A background object in the latest image from JWST is certainly puzzling – and not just metaphorically. It is shaped like a giant question mark. The object is most likely a distant galaxy interacting, resulting in a shape that reminds us of a question mark.
The object is a literal smudge below the focus of the picture: Herbig-Haro 46/47. This is a pair of young stars that have been studied for decades. They are located at the edge of a dark nebula, so when observed with visible light they might not appear as grandiose. But JWST's infrared eye was able to peer through those layers, revealing so much more about the environment of these two baby stars.
JWST has such a sharp view of the universe that it was able to snap background objects, most of them galaxies, in this observation. Anything without the characteristic six spokes is something that lies far beyond our galaxy, and among them, there is the question mark.
A likely explanation for the peculiar shape is that the object is a galaxy merger, either well underway or one where two galaxies have started interacting. We know several pairs in the local universe like this. One famous example is the Mice Galaxies.
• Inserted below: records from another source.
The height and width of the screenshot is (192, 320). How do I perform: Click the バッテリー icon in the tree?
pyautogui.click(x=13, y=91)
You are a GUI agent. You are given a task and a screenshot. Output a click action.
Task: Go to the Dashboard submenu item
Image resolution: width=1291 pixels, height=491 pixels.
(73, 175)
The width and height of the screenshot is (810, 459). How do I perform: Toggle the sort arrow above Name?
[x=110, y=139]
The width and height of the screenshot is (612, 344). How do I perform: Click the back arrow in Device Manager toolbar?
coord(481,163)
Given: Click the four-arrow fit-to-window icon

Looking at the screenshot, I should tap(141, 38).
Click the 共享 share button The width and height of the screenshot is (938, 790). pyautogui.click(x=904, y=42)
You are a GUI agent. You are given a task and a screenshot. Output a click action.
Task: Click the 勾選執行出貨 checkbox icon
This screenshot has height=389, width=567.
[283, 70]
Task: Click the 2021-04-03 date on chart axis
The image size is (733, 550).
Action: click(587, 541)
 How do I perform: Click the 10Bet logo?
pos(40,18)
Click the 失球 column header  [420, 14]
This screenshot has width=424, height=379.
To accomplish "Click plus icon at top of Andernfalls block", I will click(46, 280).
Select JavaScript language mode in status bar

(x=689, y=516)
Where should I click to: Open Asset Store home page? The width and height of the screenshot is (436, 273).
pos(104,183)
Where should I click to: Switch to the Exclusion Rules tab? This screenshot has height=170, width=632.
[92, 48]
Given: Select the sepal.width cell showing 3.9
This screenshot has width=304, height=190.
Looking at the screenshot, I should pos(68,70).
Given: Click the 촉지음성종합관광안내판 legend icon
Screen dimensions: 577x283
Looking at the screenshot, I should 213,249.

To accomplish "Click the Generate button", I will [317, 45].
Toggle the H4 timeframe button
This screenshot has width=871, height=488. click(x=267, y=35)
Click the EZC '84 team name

The system is likely far away. Galaxy mergers have a lot of new star formation so they tend to be “bluer” in color due to the more energetic light emitted by younger stars. This does not seem the case for this object, although sometimes dust in the object or in the foreground can mess up this rule of thumb.
It is unclear if there will be a follow-up on this "?" object – JWST has a packed schedule but it would be cool one day to find out exactly what this question mark is.